S’agit-il d’une volonté délibérée des pouvoirs publics de masquer la réalité ou est-ce seulement le fruit d’un outillage statistique mal adapté ?

Sans doute un peu des deux. On observe évidemment une volonté des gouvernements successifs de minorer les problèmes. Chacun souhaite présenter le moins mauvais bilan possible, même si les choses se dégradent d’année en année. Mais ce qui est nouveau et qui nous inquiète est que l’appareillage statistique a été directement critiqué par le président de la République. La qualité des travaux de l’INSEE a été mise en cause. Ce qui est, selon nous, à mettre en lien avec la réorganisation de l’INSEE voulue par le gouvernement. Un nouveau pôle statistique va être créé à Metz, imposant une délocalisation de nombreux services. Cela va mobiliser énormément de moyens et fragiliser l’outil statistique public. La statistique sociale et locale, en particulier, va faire les frais de cette réorganisation. Beaucoup d’agents de l’INSEE ne suivront pas le mouvement et une expertise précieuse sur l’emploi et le chômage dans les régions sera perdue.
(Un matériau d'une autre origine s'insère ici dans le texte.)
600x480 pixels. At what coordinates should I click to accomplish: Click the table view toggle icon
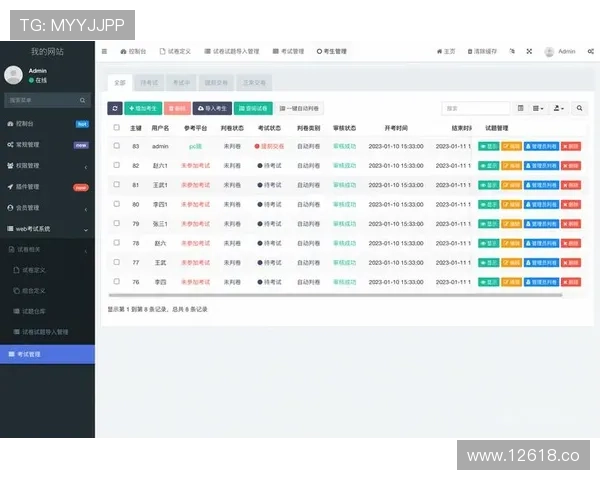pos(520,108)
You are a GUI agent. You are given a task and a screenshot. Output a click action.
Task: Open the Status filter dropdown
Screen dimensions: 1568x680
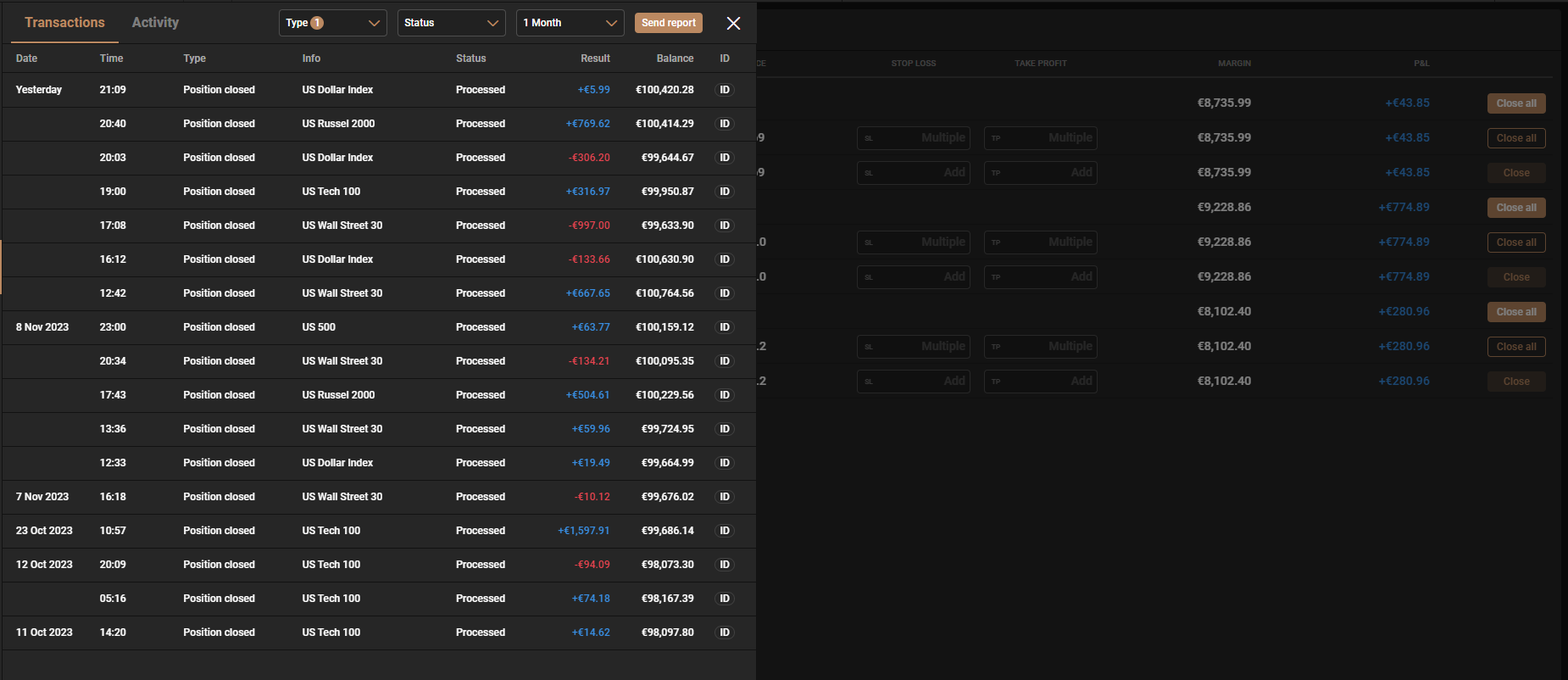click(451, 23)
Il y a là un danger important pour la qualité des chiffres.

REPÈRES

Ludovic Bourlès est attaché statisticien à l’INSEE. Il est actuellement secrétaire général de la CGT de l’INSEE, dont il est l’un des représentants au sein du collectif des Autres chiffres du chômage (ACDC).

Notes

(1) Créé en 2006 à l’initiative du Réseau d’alerte sur les inégalités, le collectif des Autres chiffres du chômage (ACDC) regroupe des associations (Agir ensemble contre le chômage, Mouvement national des chômeurs et des précaires…), des syndicats (CGT-INSEE, Syndicat national unifié de Pôle emploi, SUD-Pôle emploi) et des chercheurs.

(2) Voir ce numéro, p. 12 – Le chiffre est de 2,78 millions pour la France entière, DOM inclus.